Черчилль в раздражении поднялся с кресла, густой сигарный дым встал перед его лицом небольшим облачком. Премьер-министр Великобритании был раздражен — старая прожженная лиса Ллойд Джордж оказался весьма остер умом для своего престарелого возраста и прямо ткнул носом своего молодого коллегу в то дерьмо, которое тот ему заботливо приготовил, и даже приукрасил фиговыми листками, чтобы непрезентабельный вид подарка не спугнул раньше времени.

Нет, как и положено двум уважаемым джентльменам, разговор шел вполне корректно — обоих политиков судьба империи беспокоила. Только Черчилль, проиграв все в пух и прах, навострил лыжи за океан, дабы оттуда продолжать борьбу, отказ от которой однозначно делал его политическим трупом, никому не нужным и смердящим.

Да и по счетам тем же США нужно платить, иначе заокеанские дяденьки сами возьмут себе возмещение по выданным векселям. После этого кто захочет говорить со столь немощным правительством в изгнании. Но была одна закавыка — если правительство покинет остров, а это дело решенное, то кто будет представлять власть в Англии, ибо добровольно отдать ее оккупантам не есть разумное решение.

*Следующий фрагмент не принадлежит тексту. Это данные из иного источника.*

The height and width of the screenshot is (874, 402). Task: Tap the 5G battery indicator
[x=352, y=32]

Вот тут сэр Уини и решил подложить порядочную свинью старейшему премьер-министру в отставке Ллойд Джорджу. И если суметь уговорить старикашку принять власть, которая заставит контактировать с немцами, а потому в той или иной степени облегчит положение народа. Но опять же население, ненавидя всей душою оккупантов, начнет презирать и правительство, с ними сотрудничавшее.

А это самому Черчиллю пойдет во благо, ибо стоит американским войскам начать освобождение Англии от нацистов, как тут явится он, боровшийся до конца и возвративший империи свободу. К тому же виновных искать не придется — вот они — предатели, все наяву и под рукою, пригвожденные к позорному столбу (на них ведь можно еще и свои грехи с ошибками свалить, изменникам нации ни один человек не поверит).

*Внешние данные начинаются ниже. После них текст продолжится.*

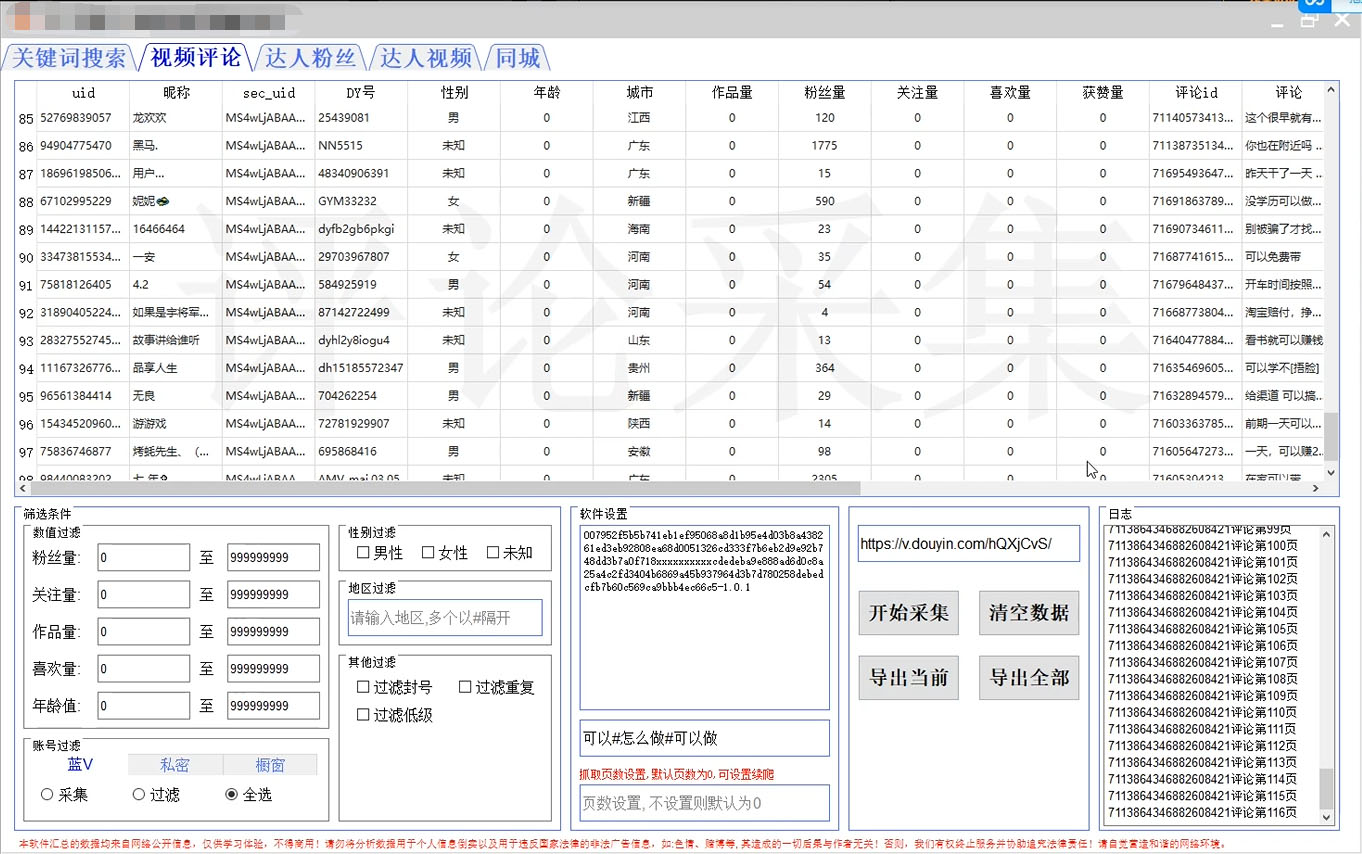Click the 清空数据 button to clear data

И кто его вывести на «чистую воду» посмел?! Выживший из ума старикан Ллойд Джордж, но с приличным весом матерого политика, да рядом бывший министр иностранных дел, честолюбец изрядный и сволочь, каких только поискать, — Эдуард Галифакс, барон Ирвин.

Однако заманиваемые им в ловушку моментально разгадали хитрость Черчилля, о чем ему оба и сказали, пусть и порознь, а это сразу насторожило. Пусть обиняком, ведь среди джентльменов не принято называть мерзавца этим же словом, но уверенно ткнули носом в подложенное дерьмо. И тем не менее согласились принять власть, благо контроль над столицей сохранялся полный — немцы ее не пытались штурмовать и не бомбили.

— На что же они рассчитывают?

Черчилль уже в десятый раз задал себе этот вопрос — ответа на него пока не находил. Не простаки же они, явно увидели нечто, потому и согласились. Какую же перспективу узрели? — вот в чем вопрос.